Wybrany fragment:
○ ○ ○ ○ ○ ○ ○

Data: 2004-11-19 10:18:25
Temat: Re: zdrada-jak budować na nowo?
Od: Andrzej Garapich <garapich malpa isez kropka pan kropka krakow kropka pl a t...@t...zmyłka>
Pokaż wszystkie nagłówki
"agi ( fghfgh )" <a...@p...onet.pl> pisze:
>> A to oczywiste!. Nigdy już nie da osiągnąć tego efektu, to już
>> jasne. Walczymy już w innej, znacznie niższej lidze.
>
>Ciesze sie, zesmy sie choc w tym zgodzili :)
>Zostaje jeszcze kwestia czy warto ( dla dobra dziecka wlasnie ) grac w
>tej nizszej lidze.
IMHO właśnie tak. W ekstraklasie już nie będziemy, to pewne.
Pytanie, czy liga "nowy partner", "nowy dom" itd. jest wyższa
od ligi "utrzymujemy pozory, żeby nie piętnowac dzieci" czy
też odwrotnie.
>> Czy wszystkie pary, które się kochają, zawsze się przytulają, całują,
>> obejmują itd? Zawsze? Nie wiem, pytam się po prostu. Dla mnie to nie
>> jest warunek sine qua non.

○ ○ ○ ○ ○ ○ ○

Polecenia:
1 > Odpowiedz na pytania na podstawie wpisu:
(a) Jakiego dnia został opublikowany wpis?
(b) Jaki temat ma wpis?
(c) W jakiej lidze, według wpisu, na pewno już nie będziemy?
2 > Przepisz bez zmian fragment wpisu między „IMHO właśnie tak.” a „sine qua non.”, łącznie z tymi słowami.
3 > Wypisz wszystkie wyrażenia ujęte w cudzysłów w zdaniu wpisu zaczynającym się od słów „Pytanie, czy liga”.
Zamieszczony dalej materiał nie ma związku z wpisem.

[Część materiału]
○ ○ ○ ○ ○ ○ ○

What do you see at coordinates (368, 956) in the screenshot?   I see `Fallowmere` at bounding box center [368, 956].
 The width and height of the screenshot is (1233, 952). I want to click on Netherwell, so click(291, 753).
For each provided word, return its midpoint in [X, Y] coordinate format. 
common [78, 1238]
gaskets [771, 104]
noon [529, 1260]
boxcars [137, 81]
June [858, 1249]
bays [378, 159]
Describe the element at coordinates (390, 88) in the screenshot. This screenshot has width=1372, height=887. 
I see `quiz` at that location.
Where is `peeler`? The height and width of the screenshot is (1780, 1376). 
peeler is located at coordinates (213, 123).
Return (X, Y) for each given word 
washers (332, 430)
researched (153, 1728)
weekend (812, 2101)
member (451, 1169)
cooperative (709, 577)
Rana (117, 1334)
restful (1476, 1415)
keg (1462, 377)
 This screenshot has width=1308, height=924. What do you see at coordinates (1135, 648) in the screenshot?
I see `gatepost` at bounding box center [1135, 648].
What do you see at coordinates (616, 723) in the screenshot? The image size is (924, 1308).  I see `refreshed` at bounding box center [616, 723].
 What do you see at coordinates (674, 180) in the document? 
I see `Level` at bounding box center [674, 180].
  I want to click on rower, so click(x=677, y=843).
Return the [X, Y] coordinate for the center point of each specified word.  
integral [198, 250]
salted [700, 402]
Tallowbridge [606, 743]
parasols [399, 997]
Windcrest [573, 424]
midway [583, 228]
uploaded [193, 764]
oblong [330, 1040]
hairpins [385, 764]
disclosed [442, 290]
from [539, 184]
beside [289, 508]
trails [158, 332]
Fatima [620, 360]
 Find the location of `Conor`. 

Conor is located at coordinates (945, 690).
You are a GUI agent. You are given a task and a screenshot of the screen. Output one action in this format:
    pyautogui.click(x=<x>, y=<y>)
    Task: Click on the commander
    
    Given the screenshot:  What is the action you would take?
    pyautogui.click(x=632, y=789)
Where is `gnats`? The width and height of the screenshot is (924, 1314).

○ ○ ○ ○ ○ ○ ○

Odpowiedzi do ćwiczeń:
1 >
(a) 19 listopada 2004 roku (2004-11-19).
(b) „Re: zdrada-jak budować na nowo?”
(c) W ekstraklasie.

2 >
IMHO właśnie tak. W ekstraklasie już nie będziemy, to pewne.
Pytanie, czy liga "nowy partner", "nowy dom" itd. jest wyższa
od ligi "utrzymujemy pozory, żeby nie piętnowac dzieci" czy
też odwrotnie.
>> Czy wszystkie pary, które się kochają, zawsze się przytulają, całują,
>> obejmują itd? Zawsze? Nie wiem, pytam się po prostu. Dla mnie to nie
>> jest warunek sine qua non.

3 >
„nowy partner”
„nowy dom”
„utrzymujemy pozory, żeby nie piętnowac dzieci”